Introduction to vi editor

The vi editor is the classic screen editing program for Unix systems and is based on a older line editor called ex. It can be used from any type of terminal because it doesn’t depend on arrow and function keys. It uses standard alphabetic keys for command as well as arrow keys.

There are number of enhanced version of vi exists. Some of them are nvi, vim, vile and elvis. In Linux, the vi command is a link to one of these programs. Most likely it will be vim. Most of the Linux distributions have vi and emacs text editor already installed.
 
In Linux, configuration files are written in plain English. Hence, text editors are required to make changes to these files. The editing capabilities can be invoked within vi by pressing the colon (:), entering ex command and then pressing the Return key. ex commands are still important part of vi and is sometimes called hex in Linux.

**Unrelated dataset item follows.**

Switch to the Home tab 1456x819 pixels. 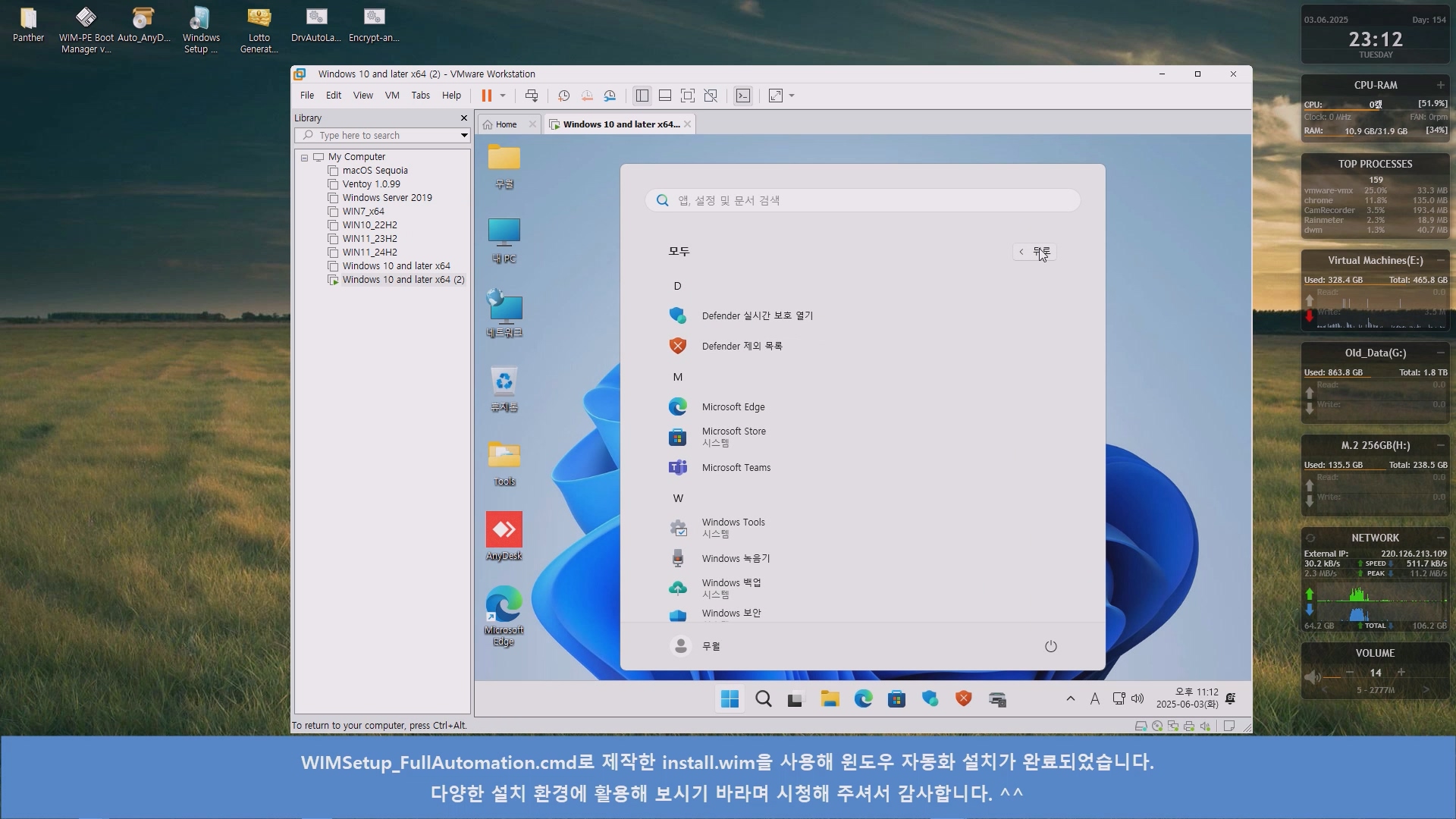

Learning vi or emacs is must for every Linux or Unix user. There are some GUI based text editors available. But, there are some situations when you can’t access GUI desktop. In that case, vi or emacs can only save you.
 
The version which people use normally now a days is Vi iMproved (VIM). Vi was enhanced by Bram Moolenaar and are called vim editor.

The vi editor has three modes, command mode, insert mode and command line mode.
 
1.Command mode: by default, the vi editor opens in command mode. You can use commands to move cursor, delete. cut, copy, paste and save changes. Commands are case sensitive. The ESC key is used to end a command.

2. Insert mode: Insert mode is what we work in most of the time and text is inserted into the file in this mode only. You can enter the insert mode by pressing “I” key. The newer vi versions will show “INSERT” word on the bottom line. You can also enter "a" (insert after), "A" (insert at end of line), "o" (open new line after current line) or "O" (Open line above current line) commands apart from “I” command. The ESC key ends insert mode and returns you to command mode.
 
3.Command line mode: You can enter this mode by typing ":" which displays the command line entry at the bottom of the screen.
 
Note: In broad sense, there are only two modes, one for editing text (i.e. Insert mode) and the other (i.e. command mode) for giving commands. To switch between the two modes you use the “I” and “Esc” keys.

 
Starting vi
 
1. To start Vi, open a terminal or console and simply type vi filename (for existing file) or vi newfile (newfile will be name of your new file)

2. The file will open in command mode.
 
3. Type “I” to go to Insert mode and add your text in the file.

4. Once you are done editing the file, Press “ESC” to go to command mode and save your changes to the file. Press “Shift+ZZ” to save the file. Alternatively, you can use command line mode to issue command to save the file.

Swap file:
 
Swap files has .swp extension. Swap file is automatically created when you make mistake in saving file. Mistake like issuing wrong command CNTRL+ZZ instead of SHIFT+ZZ. It is similar to temp files in Windows or DOS. .swp file will be in addition to your original file. In this case, the original file will not contain the recent changes.

Command to recover from swap file: Type the following command at the $ prompt and press ENTER

vi -r {file name}

You must delete the swap file after recovery: Type following command at the $ prompt and press ENTER

rm .{file name}.swp
 
Moving the cursor: This command only works when you are in command mode. The cursor is controlled with four keys: h, j, k, l.
 
h – one space left

j – one line down
 
k – one line up

l – one space right

Note: If you were in Insert mode, Press ESC to go to command mode.